The new Resolution presented few changes if compared with the previous one, although the following modifications are worth noting:
a) In Article 2, the BPTO defined highly renowned marks and the parameters to be considered for analysis, such as: (i) the mark’s history; (ii) the image of the goods and services represented by its represents; and (iii) the sign’s attractiveness to the general public, which consequently extends to different market segments.
Note that the BPTO had previously elaborated the above-mentioned definition in its Resolution INPI/PROC/DICONS No. 54/2002, as an attempt to characterize highly renowned marks that was grounded in Brazil’s doctrine and based on the content of the Association Internationale pour la Protecion de la Proprieté Intellectuelle (AIPPI) regarding the matter.
Although this attempt to define highly renowned marks was valid, since it specified some of the characteristics inherent to them, explanation of these factors was still insufficient to curb the subjectivity surrounding the issue.
b) A requirement was included providing for invocation of the special protection conferred by IPL Article 125, upon filing of opposition or administrative nullity proceedings, presupposing conflict between the marks owned by the parties involved.
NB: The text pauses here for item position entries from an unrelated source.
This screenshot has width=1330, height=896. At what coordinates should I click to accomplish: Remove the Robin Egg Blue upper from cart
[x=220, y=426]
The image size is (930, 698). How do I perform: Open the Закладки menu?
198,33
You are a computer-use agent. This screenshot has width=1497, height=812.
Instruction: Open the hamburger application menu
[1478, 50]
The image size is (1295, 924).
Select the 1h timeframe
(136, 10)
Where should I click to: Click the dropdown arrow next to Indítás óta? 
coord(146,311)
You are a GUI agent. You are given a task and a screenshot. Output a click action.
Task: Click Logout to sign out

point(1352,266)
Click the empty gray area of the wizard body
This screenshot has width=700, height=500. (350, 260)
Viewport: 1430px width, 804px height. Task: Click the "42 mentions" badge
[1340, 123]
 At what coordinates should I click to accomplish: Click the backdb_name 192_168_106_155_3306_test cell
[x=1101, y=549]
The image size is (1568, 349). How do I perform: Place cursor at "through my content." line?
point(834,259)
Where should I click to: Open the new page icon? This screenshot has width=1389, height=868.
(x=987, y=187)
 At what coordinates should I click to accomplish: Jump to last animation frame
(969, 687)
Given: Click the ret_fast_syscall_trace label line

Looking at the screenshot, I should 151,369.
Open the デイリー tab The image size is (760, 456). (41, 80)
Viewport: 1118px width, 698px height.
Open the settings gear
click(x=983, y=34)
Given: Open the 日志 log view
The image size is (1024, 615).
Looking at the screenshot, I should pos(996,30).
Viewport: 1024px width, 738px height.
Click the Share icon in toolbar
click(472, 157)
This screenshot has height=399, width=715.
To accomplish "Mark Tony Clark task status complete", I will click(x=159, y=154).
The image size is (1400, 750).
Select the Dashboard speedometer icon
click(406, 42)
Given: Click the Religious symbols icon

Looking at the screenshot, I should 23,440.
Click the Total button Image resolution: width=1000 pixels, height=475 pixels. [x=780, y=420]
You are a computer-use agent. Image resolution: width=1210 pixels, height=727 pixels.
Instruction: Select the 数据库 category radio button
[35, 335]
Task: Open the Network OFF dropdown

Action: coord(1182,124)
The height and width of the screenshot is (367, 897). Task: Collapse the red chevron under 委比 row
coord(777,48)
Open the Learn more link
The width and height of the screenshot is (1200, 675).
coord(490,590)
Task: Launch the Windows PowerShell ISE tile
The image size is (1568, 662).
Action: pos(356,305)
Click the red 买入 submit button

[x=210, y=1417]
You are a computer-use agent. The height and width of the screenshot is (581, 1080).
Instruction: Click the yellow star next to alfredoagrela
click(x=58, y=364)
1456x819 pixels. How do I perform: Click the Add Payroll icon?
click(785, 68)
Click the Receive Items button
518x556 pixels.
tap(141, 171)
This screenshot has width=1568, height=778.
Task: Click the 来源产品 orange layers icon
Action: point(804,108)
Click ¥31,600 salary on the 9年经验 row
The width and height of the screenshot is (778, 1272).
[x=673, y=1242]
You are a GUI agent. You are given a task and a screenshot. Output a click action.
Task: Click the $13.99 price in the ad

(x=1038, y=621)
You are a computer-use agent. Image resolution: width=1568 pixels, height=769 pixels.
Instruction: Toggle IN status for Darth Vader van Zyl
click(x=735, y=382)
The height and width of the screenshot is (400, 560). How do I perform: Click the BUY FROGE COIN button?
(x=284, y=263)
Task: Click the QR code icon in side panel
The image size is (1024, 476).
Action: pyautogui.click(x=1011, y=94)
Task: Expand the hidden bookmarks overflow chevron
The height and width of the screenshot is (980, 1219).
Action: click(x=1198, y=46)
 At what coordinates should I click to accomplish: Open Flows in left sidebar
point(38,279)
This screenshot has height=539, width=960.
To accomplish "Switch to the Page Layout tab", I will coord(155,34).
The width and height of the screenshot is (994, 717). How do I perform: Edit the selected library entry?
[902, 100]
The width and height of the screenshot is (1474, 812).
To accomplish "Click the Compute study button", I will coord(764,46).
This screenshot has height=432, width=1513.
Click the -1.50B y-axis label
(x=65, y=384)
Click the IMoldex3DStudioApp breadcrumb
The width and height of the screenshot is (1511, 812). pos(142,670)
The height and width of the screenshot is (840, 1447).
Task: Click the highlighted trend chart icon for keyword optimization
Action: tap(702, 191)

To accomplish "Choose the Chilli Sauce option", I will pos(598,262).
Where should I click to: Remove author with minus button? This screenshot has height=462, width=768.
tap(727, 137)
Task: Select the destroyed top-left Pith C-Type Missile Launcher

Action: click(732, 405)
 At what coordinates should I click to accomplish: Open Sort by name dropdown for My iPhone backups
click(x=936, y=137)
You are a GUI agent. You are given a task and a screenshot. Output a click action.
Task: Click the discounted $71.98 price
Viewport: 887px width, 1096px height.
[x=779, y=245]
This requirement is unquestionably designed to prevent the filing of ungrounded opposition or administrative nullity proceedings submitted only for the purpose of securing the BPTO’s pronouncement of highly renowned status for the marks.
c) Analysis of a given mark’s renown now occurs upon examination of filed opposition or administrative nullity proceedings filed, and no longer before the analysis of the merit of these incidents as under the previous Resolution.
d) A few inaccuracies of the former Resolution were corrected as it did not address the possibility of challenge to the special protection sought by the interested party, also in the response to the opposition.
e) Alterations were made regarding the composition of the Special Commission responsible for analyzing the request for recognition of a given mark’s highly renowned status. Formerly, the group included 3 sitting members and 2 alternates. Note that now this Commission is chaired by the BPTO’s current Director of Trademarks and is composed of 3 sitting members and 3 alternates, pursuant to BPTO’s Ordinance Order No. 314/2005 issued by the Institute on the same date as the Resolution under review.
f) Article 10, Paragraph 1, complemented the terms of Article 14, Paragraph 1, of the previous Resolution, establishing that subsequent to payment of a determined retribution in the period of protection of the highly renowned status (5 years), the mark owner will not be subject to any other fee for its maintenance, unless the BPTO requires additional documentation to this end.
Despite the changes noted above, the new Resolution, like its predecessor, did not address possible autonomous request of recognition of a mark’s renown.
In view of this, the recognition of the request that the BPTO recognize a mark’s highly renowned status is still only possible upon the filing of opposition or administrative nullity proceedings before the BPTO.
It may therefore be concluded that, despite changes to its form and content, regulation governing the matter in question does not address all the concerns of highly renowned marks for complete application Article 125 of the IPL.